# Task instructions
Return every line from the one with "Horóscopo de hoy para Piscis: 29" through the one with "Puerto Negocios (348, 2474)", inclusive, exactly as it appears below.

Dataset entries
···

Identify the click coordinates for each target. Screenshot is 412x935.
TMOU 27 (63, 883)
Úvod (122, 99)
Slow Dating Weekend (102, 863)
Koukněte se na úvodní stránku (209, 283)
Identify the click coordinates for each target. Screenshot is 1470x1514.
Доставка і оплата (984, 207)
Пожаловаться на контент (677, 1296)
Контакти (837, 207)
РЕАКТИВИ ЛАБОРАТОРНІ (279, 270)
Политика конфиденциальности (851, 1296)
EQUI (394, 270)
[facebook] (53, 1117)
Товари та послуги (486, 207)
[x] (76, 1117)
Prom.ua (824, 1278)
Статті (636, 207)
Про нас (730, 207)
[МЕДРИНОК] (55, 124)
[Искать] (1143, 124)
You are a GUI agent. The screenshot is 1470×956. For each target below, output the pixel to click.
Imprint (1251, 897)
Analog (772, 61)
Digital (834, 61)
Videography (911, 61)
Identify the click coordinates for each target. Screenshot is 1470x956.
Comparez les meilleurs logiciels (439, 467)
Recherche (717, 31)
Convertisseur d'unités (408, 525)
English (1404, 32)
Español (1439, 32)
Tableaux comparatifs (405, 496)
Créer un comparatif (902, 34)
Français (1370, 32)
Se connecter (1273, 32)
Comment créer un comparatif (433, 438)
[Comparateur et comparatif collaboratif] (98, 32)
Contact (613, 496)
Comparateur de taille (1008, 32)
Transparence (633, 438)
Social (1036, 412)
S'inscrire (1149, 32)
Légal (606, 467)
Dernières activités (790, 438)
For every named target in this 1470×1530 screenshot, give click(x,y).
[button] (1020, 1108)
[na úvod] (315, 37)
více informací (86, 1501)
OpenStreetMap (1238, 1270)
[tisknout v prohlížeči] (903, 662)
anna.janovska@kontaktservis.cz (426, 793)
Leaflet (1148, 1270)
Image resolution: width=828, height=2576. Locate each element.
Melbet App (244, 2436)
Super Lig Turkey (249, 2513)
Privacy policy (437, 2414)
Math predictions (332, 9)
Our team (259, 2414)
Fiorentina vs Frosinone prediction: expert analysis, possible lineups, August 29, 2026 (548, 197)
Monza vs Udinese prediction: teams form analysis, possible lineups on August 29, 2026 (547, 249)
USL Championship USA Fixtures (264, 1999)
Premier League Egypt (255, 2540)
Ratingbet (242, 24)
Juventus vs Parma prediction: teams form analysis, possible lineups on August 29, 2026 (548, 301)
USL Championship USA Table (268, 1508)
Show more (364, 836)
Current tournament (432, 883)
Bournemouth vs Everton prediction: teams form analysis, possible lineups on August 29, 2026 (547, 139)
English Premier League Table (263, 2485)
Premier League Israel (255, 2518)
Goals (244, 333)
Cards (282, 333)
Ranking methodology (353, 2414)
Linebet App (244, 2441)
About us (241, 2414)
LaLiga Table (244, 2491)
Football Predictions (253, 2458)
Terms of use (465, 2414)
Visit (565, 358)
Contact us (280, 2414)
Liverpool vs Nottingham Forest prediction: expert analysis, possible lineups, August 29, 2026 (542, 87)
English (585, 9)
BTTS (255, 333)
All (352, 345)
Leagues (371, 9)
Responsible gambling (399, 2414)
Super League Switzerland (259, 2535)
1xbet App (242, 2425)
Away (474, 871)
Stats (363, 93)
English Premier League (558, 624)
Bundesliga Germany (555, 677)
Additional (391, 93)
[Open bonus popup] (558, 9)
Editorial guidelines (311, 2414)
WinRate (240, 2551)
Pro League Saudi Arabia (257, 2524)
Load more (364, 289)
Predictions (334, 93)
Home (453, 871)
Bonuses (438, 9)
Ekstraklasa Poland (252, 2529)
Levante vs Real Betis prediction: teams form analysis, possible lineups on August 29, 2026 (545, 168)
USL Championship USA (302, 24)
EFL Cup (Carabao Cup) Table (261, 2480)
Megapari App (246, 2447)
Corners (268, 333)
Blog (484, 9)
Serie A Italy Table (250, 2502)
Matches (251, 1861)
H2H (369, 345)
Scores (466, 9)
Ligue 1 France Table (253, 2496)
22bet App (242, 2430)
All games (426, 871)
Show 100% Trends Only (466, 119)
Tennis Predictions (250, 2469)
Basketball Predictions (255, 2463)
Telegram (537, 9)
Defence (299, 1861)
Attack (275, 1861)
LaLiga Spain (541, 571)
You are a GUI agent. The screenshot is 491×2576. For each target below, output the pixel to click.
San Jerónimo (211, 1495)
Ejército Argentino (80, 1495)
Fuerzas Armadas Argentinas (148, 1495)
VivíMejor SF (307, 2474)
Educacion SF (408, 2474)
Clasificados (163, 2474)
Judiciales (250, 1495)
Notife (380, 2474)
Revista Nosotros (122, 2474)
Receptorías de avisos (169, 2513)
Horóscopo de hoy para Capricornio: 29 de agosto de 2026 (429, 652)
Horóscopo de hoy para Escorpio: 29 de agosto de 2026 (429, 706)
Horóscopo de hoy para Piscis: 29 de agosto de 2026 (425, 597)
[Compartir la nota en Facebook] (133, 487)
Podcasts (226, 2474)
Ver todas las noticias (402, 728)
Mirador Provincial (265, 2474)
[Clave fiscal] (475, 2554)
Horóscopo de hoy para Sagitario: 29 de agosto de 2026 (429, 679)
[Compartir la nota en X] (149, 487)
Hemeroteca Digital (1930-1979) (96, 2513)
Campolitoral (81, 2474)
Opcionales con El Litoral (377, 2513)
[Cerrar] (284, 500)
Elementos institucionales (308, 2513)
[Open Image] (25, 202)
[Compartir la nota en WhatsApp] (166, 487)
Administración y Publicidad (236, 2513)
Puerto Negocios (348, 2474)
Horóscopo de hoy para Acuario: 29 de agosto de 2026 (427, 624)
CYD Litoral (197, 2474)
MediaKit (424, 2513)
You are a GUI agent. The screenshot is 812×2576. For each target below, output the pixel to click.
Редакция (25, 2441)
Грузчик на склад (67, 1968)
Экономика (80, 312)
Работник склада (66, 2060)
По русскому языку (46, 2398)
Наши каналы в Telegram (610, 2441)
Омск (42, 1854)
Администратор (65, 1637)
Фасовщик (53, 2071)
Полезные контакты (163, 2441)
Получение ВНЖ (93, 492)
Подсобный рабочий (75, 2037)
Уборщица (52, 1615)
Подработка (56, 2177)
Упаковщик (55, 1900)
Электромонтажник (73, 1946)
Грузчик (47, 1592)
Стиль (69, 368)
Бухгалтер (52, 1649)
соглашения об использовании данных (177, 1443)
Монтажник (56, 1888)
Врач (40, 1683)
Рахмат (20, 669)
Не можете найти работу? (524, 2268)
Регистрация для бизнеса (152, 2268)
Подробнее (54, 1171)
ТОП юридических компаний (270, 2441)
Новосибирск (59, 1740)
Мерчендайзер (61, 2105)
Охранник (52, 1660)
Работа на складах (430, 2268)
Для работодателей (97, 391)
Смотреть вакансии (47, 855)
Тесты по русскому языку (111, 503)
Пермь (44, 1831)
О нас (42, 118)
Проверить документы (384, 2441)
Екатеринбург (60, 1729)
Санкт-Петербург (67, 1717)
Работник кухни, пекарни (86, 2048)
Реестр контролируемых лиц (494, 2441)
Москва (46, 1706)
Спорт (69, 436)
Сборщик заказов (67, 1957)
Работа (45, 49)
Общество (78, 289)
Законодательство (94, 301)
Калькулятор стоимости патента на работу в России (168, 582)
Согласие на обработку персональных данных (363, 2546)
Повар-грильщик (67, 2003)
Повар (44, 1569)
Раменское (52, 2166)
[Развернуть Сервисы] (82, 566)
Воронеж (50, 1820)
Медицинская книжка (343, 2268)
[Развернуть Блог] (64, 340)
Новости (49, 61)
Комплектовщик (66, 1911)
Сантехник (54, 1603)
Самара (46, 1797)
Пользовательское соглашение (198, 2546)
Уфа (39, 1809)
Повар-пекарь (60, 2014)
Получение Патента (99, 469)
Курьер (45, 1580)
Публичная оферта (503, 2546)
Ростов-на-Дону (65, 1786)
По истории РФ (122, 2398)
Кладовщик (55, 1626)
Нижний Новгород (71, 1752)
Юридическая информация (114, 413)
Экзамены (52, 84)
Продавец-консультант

···

# Answer to this task
Horóscopo de hoy para Piscis: 29 de agosto de 2026 (425, 597)
[Compartir la nota en Facebook] (133, 487)
Podcasts (226, 2474)
Ver todas las noticias (402, 728)
Mirador Provincial (265, 2474)
[Clave fiscal] (475, 2554)
Horóscopo de hoy para Sagitario: 29 de agosto de 2026 (429, 679)
[Compartir la nota en X] (149, 487)
Hemeroteca Digital (1930-1979) (96, 2513)
Campolitoral (81, 2474)
Opcionales con El Litoral (377, 2513)
[Cerrar] (284, 500)
Elementos institucionales (308, 2513)
[Open Image] (25, 202)
[Compartir la nota en WhatsApp] (166, 487)
Administración y Publicidad (236, 2513)
Puerto Negocios (348, 2474)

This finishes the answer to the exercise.